Но рано утром при подъезде к Женеве мне стало жутко. Я вспомнил Зайку и няню, о которых, поглощенный новыми впечатлениями, я последние дни мало думал. Я вспомнил, что буду жить совсем один среди чужих, увижу снова холодные классы и дортуары Видемановского пансиона, вспомнил, как обращались с теми, у кого родные были вдали, – и меня обуял страх.
Гензельт отвез меня к пастору Давиду и сейчас же уехал. Давид в действительности пастором не был, а только имел право им быть по своему диплому» (С. 49—50).

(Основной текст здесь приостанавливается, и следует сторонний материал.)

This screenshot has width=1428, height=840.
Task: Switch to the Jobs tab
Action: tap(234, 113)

Семья Давида состояла из него самого, симпатичного, с толстыми губами и бесформенной фигурой человека лет 40, из его жены, красивой и просто одетой женщины, и троих детей. Взрослые дети встретили меня как будто знали всю жизнь, как будто мы расстались всего час назад, а младшая девочка смотрела на меня издалека как на непонятное существо, вдруг откуда-то залетевшее к ним в дом. С младшей девочкой – прелестной крошкой мы познакомились издали, без слов, одними глазами. Глядя на нее, я вспомнил свою Зайку, когда она была маленькой, и чуть не заплакал. Девочка делала мне глазки, заигрывала, потом маленькими шажками подошла ко мне и протянула ручонку. Я поцеловал ее ручку, но, увидев недоумевающее лицо матери, сконфузился.
– Вы простите меня, мадам, если я, не спросясь, ее поцеловал. Этого, быть может, нельзя?

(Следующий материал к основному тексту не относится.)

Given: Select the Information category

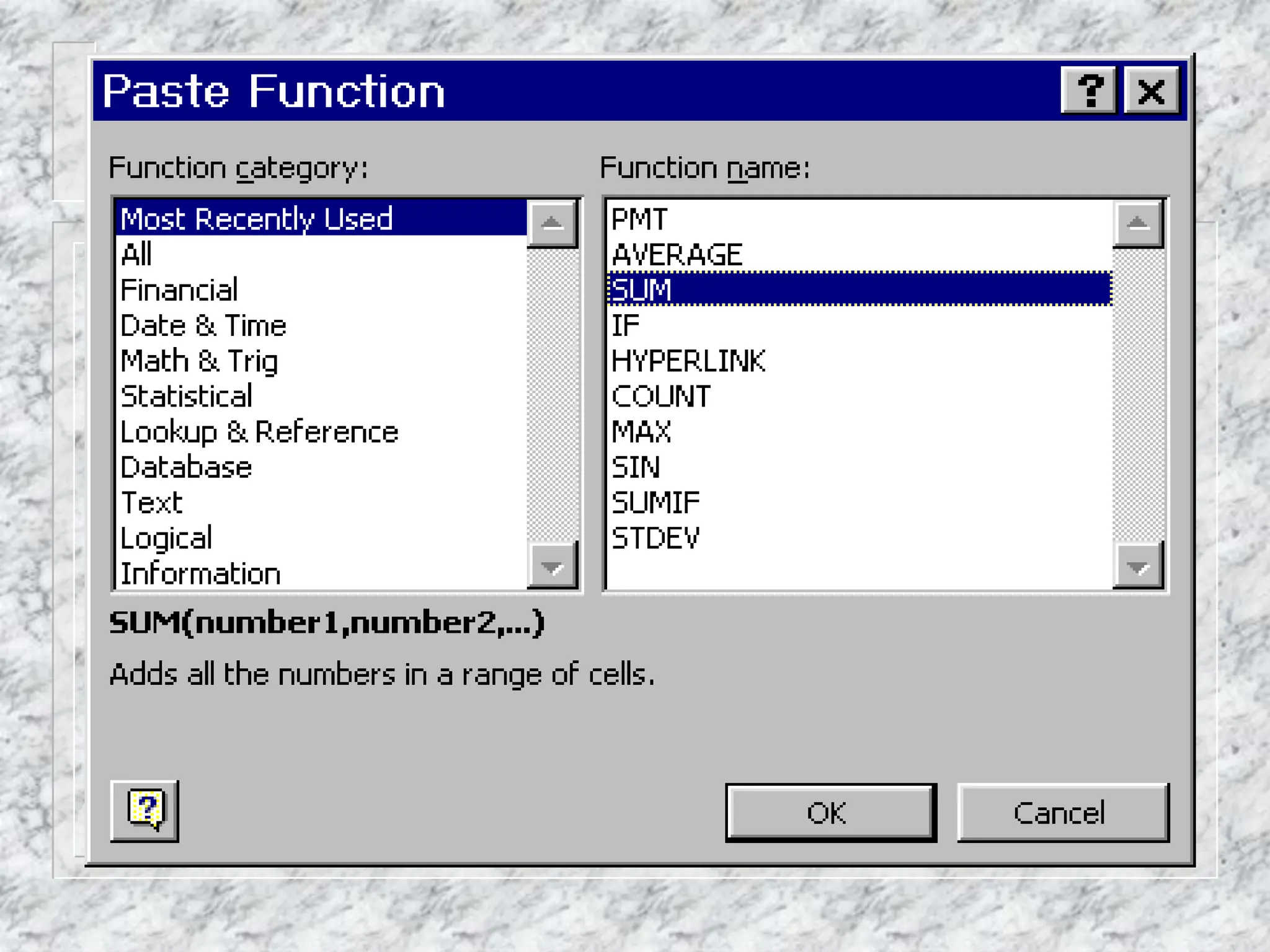Looking at the screenshot, I should click(200, 574).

– Конечно, можно, вы теперь член нашей семьи. Я только удивилась, Фифи такая дикая и боится чужих.
– Фифи, этого господина зовут Николас, ты не боишься? – спросил Давид.
Девочка рассмеялась, обняла меня своими маленькими ручками и поцеловала.
– Вот и прекрасно, теперь вы друзья. Бог даст, и мы с вами, Николас, станем друзьями, – сказал отец.
И мне почудилось, что я не из далекого родного гнезда попал на чужбину, а из чужбины вернулся домой!